━━ QUOTED PASSAGE ━━

Silk—a luxury fabric, a valuable trade good, and a scientific marvel. This material, created by the bombyx mori silkworm, has captivated artisans for centuries—and it captivated science presenter and writer Aarathi Prasad, who was studying the scientific potential of silk for new treatments.
That started Aarathi on a journey to explore the world of silk—not just the traditional silk we use today, but all its different varieties: wild silks, made from less famous moths; sea silks, made from mollusks; and spider silk, strong, yet significantly more difficult to harvest. This all comes together in her latest book, Silk: A History in Three Metamorphoses.
In this interview, Aarathi and I explore this world of silk, in all its forms, and why silk may be the hottest new material in biotechnology today.
Aarathi Prasad is a writer, broadcaster, and researcher interested in the intersection of science and technology with cultures, history, health, and the environment. She is also the author of In The Bonesetter’s Waiting Room: Travels Through Indian Medicine (Profile Books Limited, 2016) which was about health and disease in modern India, and Like A Virgin: How Science is Redesigning the Rules of Sex (Simon and Schuster, 2012), which explored the history and future of reproduction.
Aarathi has a PhD in genetics from Imperial College London and is an Honorary Research Fellow at University College London’s Department of Genetics, Evolution and Environment.

━━━
━━ RECORDED INFORMATION ━━

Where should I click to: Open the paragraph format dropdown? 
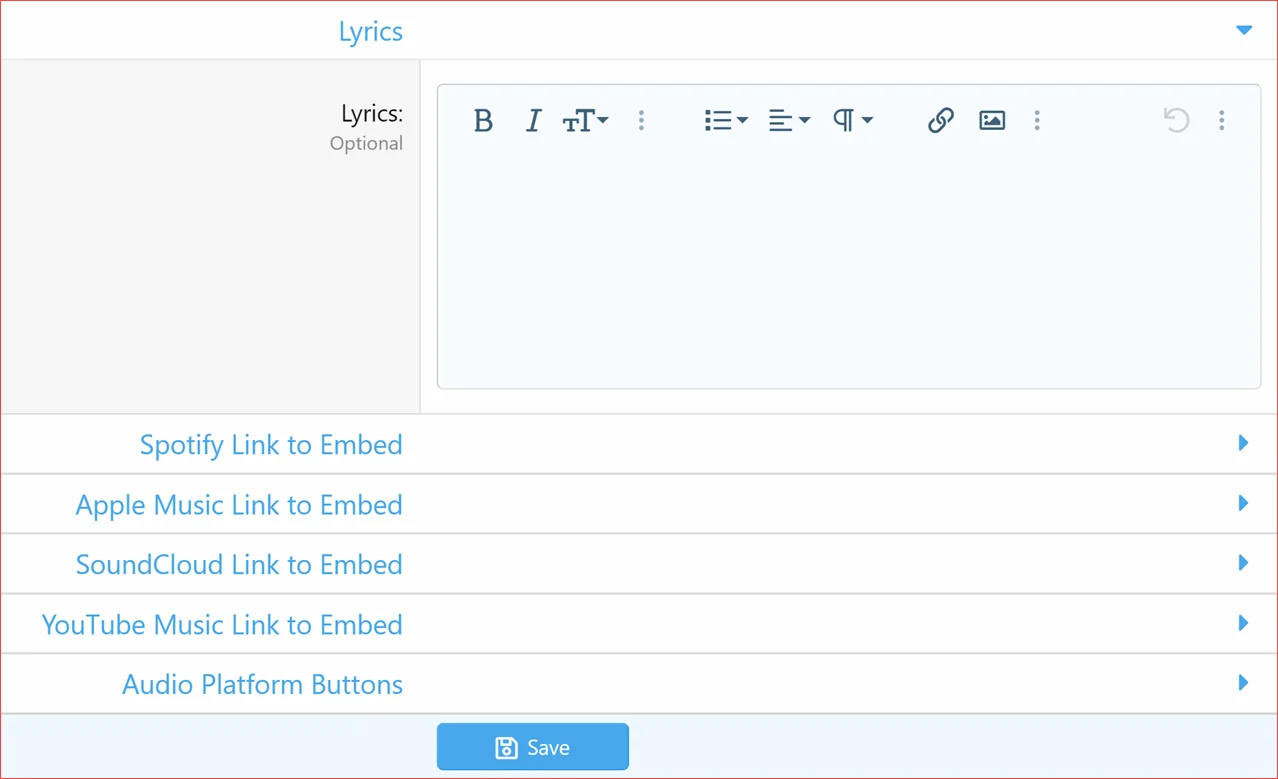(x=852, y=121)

━━━
━━ RECORDED INFORMATION ━━

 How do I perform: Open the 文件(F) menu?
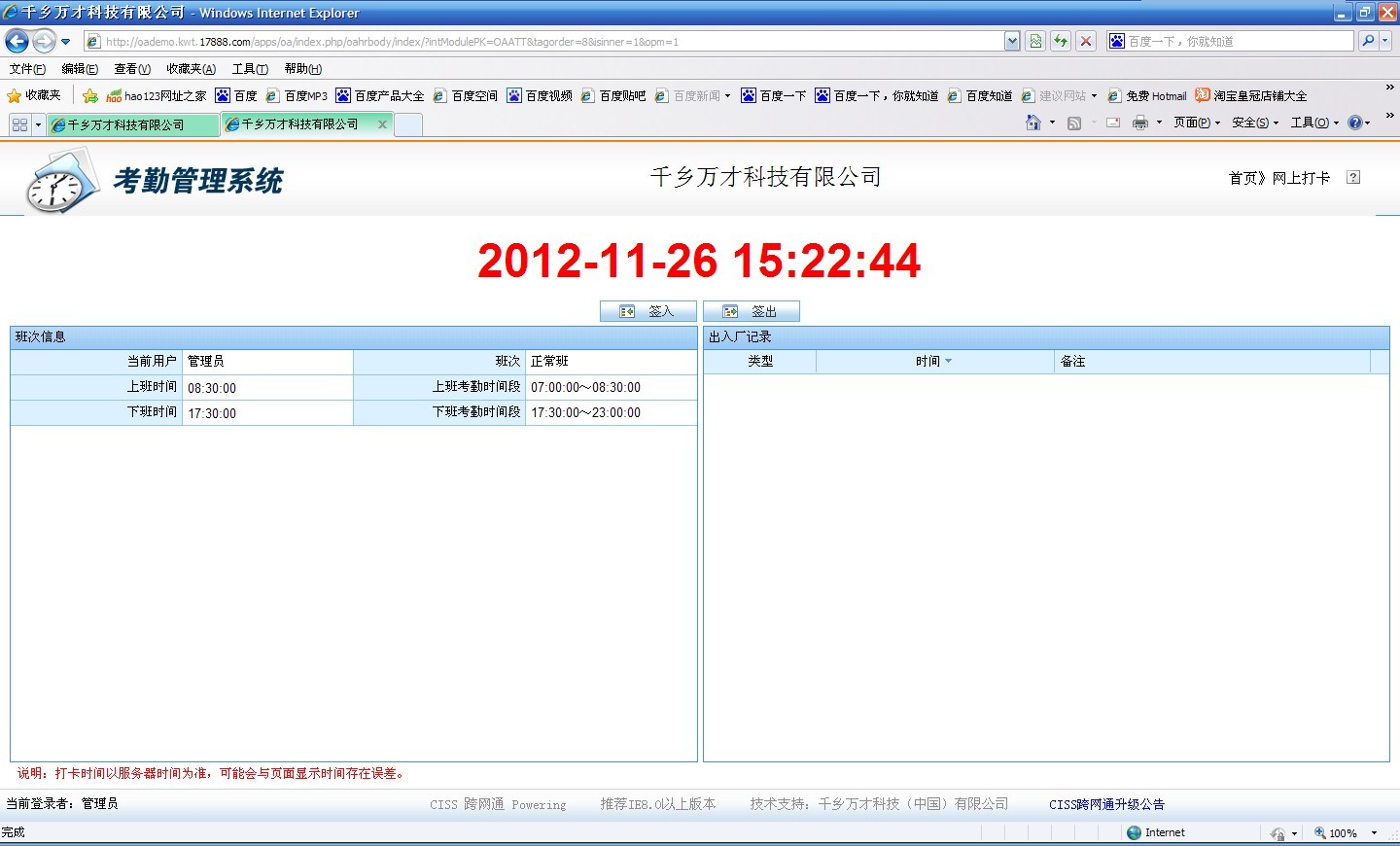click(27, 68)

━━━
━━ RECORDED INFORMATION ━━

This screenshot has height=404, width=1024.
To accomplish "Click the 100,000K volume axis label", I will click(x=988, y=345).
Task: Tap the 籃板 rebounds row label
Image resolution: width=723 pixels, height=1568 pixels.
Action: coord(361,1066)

━━━

→ **WHAT YOU NEED TO DO**:
Extract the full interview introduction about silk, word for word. The listing has nothing to do with the interview introduction about silk.

→ **OUTPUT BELOW**:
Silk—a luxury fabric, a valuable trade good, and a scientific marvel. This material, created by the bombyx mori silkworm, has captivated artisans for centuries—and it captivated science presenter and writer Aarathi Prasad, who was studying the scientific potential of silk for new treatments.
That started Aarathi on a journey to explore the world of silk—not just the traditional silk we use today, but all its different varieties: wild silks, made from less famous moths; sea silks, made from mollusks; and spider silk, strong, yet significantly more difficult to harvest. This all comes together in her latest book, Silk: A History in Three Metamorphoses.
In this interview, Aarathi and I explore this world of silk, in all its forms, and why silk may be the hottest new material in biotechnology today.
Aarathi Prasad is a writer, broadcaster, and researcher interested in the intersection of science and technology with cultures, history, health, and the environment. She is also the author of In The Bonesetter’s Waiting Room: Travels Through Indian Medicine (Profile Books Limited, 2016) which was about health and disease in modern India, and Like A Virgin: How Science is Redesigning the Rules of Sex (Simon and Schuster, 2012), which explored the history and future of reproduction.
Aarathi has a PhD in genetics from Imperial College London and is an Honorary Research Fellow at University College London’s Department of Genetics, Evolution and Environment.